[EXTRAIT À LIRE]
Comme thème : le sort épouvantable des migrants qui abordent aux frontières de l’Europe et, surtout, l’absence d’humanité des Européens qui leur refusent l’accès libre sur leurs territoires.

Quand bien même elles ciblent des miradors, des barbelés, des plages où s’entassent des centaines de gilets de sauvetage qui n’ont sauvé personne, les photos sont relativement neutres. Mais il en va bien autrement du discours qui les accompagne, visant, avec la complicité de la mairie de Paris, à une propagande qui ne dit pas son nom.

Les chiffres nous sont jetés à la face : « Plus de 21 millions de personnes ont été contraintes de tout quitter pour prendre la route de l’exil », nous dit-on. « Jamais depuis 1945 le nombre de réfugiés n’a été aussi important ». C’est un drame, chacun en convient. Alors, puisque le temps est au manichéisme, on fait de nous les méchants : « Face à la montée des populismes, il est grand temps de se re-sensibiliser à la réalité de la brutalité, à l’insoutenable traumatisme que vivent ces milliers de femmes, hommes et enfants, errants sur les routes de l’exil. »

[LISTE DES ENREGISTREMENTS]

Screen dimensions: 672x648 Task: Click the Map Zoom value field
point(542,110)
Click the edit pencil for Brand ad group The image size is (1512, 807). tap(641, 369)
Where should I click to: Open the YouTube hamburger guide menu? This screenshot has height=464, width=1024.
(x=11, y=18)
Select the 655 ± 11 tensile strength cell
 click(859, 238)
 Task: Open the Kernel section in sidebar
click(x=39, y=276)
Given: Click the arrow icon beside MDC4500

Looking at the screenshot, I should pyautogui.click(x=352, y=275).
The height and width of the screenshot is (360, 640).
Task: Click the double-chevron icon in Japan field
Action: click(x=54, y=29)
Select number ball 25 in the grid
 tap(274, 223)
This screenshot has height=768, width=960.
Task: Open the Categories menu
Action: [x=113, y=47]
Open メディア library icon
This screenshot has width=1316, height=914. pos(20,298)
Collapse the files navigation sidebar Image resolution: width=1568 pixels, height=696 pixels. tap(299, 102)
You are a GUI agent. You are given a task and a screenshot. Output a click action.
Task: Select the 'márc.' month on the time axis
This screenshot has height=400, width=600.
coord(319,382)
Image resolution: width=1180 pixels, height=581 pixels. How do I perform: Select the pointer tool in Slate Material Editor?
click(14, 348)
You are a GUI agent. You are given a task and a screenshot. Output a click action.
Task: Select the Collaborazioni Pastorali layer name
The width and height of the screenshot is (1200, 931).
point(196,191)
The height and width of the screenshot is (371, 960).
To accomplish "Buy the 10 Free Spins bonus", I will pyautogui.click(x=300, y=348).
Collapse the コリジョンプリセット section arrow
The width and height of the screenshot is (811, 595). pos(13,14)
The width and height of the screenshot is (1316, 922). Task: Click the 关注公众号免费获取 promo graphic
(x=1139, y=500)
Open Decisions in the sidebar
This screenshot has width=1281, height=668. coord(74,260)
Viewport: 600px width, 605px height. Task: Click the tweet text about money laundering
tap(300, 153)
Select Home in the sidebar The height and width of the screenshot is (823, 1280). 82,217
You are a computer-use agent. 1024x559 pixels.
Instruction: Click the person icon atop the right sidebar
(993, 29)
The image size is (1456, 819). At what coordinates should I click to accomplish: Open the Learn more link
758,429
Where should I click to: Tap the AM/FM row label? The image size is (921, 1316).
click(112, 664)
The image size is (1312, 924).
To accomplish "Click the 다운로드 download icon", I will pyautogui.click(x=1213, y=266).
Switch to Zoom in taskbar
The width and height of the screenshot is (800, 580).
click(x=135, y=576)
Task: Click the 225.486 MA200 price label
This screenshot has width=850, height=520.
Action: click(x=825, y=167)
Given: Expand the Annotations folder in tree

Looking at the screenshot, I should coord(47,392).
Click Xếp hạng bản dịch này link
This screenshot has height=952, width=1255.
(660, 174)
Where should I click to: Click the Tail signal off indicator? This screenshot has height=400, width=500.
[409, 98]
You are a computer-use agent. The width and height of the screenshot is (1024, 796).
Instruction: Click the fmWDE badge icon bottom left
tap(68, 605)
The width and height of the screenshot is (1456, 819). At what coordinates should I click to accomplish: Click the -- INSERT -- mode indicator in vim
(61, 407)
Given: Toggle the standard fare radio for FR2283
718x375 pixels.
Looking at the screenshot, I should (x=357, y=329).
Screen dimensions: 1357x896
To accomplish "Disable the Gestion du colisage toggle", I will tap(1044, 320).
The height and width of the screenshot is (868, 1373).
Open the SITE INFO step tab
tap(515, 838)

[OBJECTIF]
Répondez aux questions suivantes à partir de l'extrait.
1. Aux frontières de quel continent les migrants abordent-ils ?
2. Quelle institution l'extrait présente-t-il comme complice du discours qui accompagne les photos ?
3. Depuis quelle année le nombre de réfugiés n'a-t-il jamais été aussi important ?
La liste provient d'une source distincte de l'extrait.

[RÉSULTAT]
1. L'Europe.
2. La mairie de Paris.
3. Depuis 1945.